Requirements:
**A)** Answer these questions about the account of the tomb visit, one per line:
(i) Which stairs did the writer first climb to reach the level of the grave?
(ii) Whose grave does the central chamber hold?
(iii) How long did the walk through the enclosure take?
**B)** In the records, replace "folder" with "directory" from the line with "At what coordinates should I click to accomplish: Click" through the end of the records, and write out only those lines with nothing else changed. Leave the pictures out.

Extract to read:
>> Begin

I see that crowds have become more civilized since the time I’d first visited the Taj Mahal. Then there was a great jostling near the pool in front of the tomb. Now the crowd gave each other space to take their own photos. Is this the effect of face book? Does everyone realize that you not only post your photos, but also like others’? Whatever the reason, I was happy that I could spend time composing the photo that you see alongside.
The tomb stands on a platform, like all Mughal structures. I climbed up on this. Then there is a further climb along a steep flight of stairs until you reach the level of the grave. There is a broad terrace at this level. I’d climbed up the western stairs; now I walked to the north and continued in the same way to walk right around the structure. The square structure of the tomb is perfectly symmetric. There are steps leading down from each side, and the gardens below are laid out symmetrically, with water channels leading down a central avenue and then branching out to the garden. I came to the southern face and found an open door to the grave. The roof of the vestibule had the wonderful decoration which you see in the photo alongside.
The central chamber holds the grave of the emperor (photo alongside). I’ve stood next to the grave of the emperor Shah Jahan in the Taj Mahal, of Akbar in Agra, and of Aurangzeb outside modern-day Aurangabad. The grave of the second Mughal emperor of India did not move me as much as the building which surrounds it. I was relieved by this sanity check: when I saw the tomb I was not moved by power as much as art.
I wandered around the interlinked rooms which contain other graves. The lack of an ability to read Persian handicaps you; I don’t know who else is buried here. I walked out and exited through the western stairs. The steepness makes it difficult to climb down quickly: you don’t want to tumble down and break your neck like Humayun did. I exited in a cacophony of languages: I could recognize the sounds of Meitei, Arabic, Japanese, Chinese, Danish, French, English, Punjabi and Hindi. That’s a lot of tourists, from across India as well as the world.
My walk through this enclosure had taken me somewhat over an hour. I realized that in three days I had covered about a century of history: the earliest were the Lodhi tombs from the late 15th century CE, then the buildings in Purana Qila, dating from the early part of the 16th century CE, and now the beginning of the High Mughal period of architecture, from the late 16th century. There is still a later period that I want to explore in the one more day I have in Delhi.

>> End

Dataset extract:
>> Begin

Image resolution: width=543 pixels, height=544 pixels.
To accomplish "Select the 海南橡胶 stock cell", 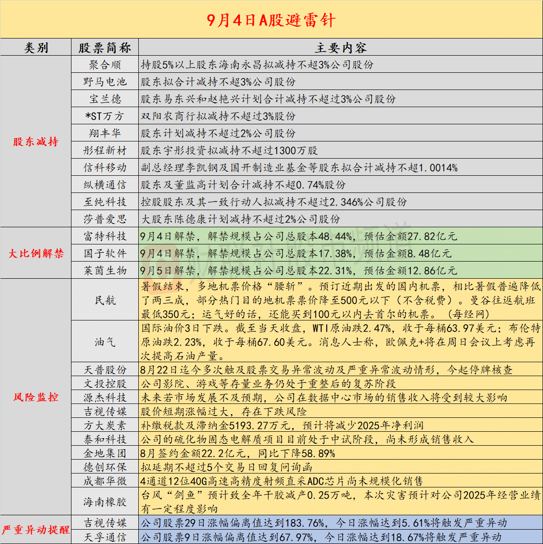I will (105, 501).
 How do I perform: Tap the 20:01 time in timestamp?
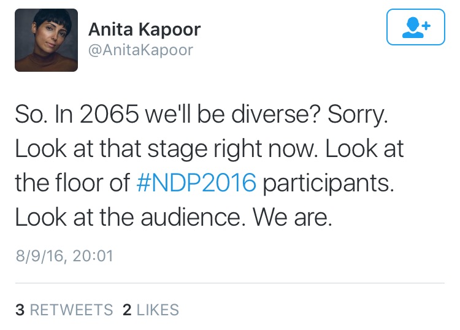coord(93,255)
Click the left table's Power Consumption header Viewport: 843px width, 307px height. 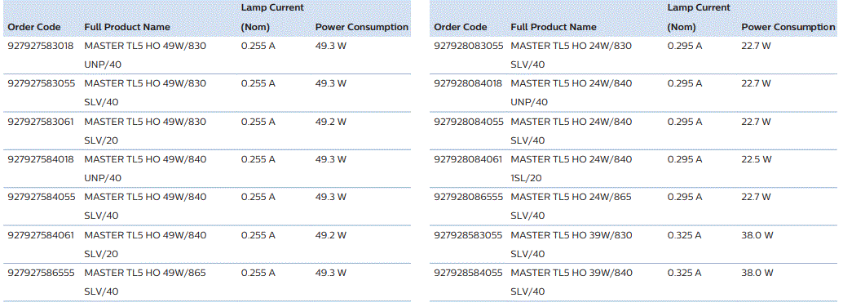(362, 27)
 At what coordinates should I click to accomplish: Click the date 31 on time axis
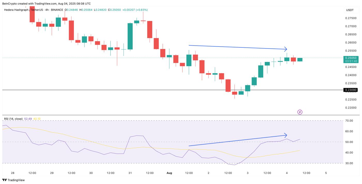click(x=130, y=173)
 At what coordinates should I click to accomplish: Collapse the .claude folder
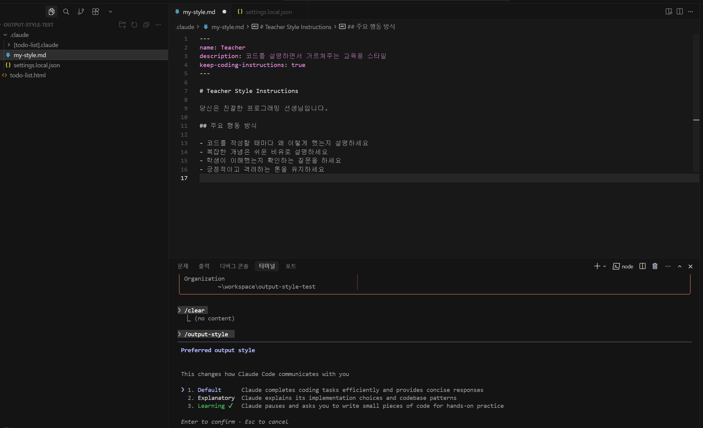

>> End

Correct answers:
**A)**
(i) The western stairs.
(ii) The grave of the second Mughal emperor of India.
(iii) Somewhat over an hour.

**B)**
 At what coordinates should I click to accomplish: Click the date 31 on time axis
click(x=130, y=173)
 At what coordinates should I click to accomplish: Collapse the .claude directory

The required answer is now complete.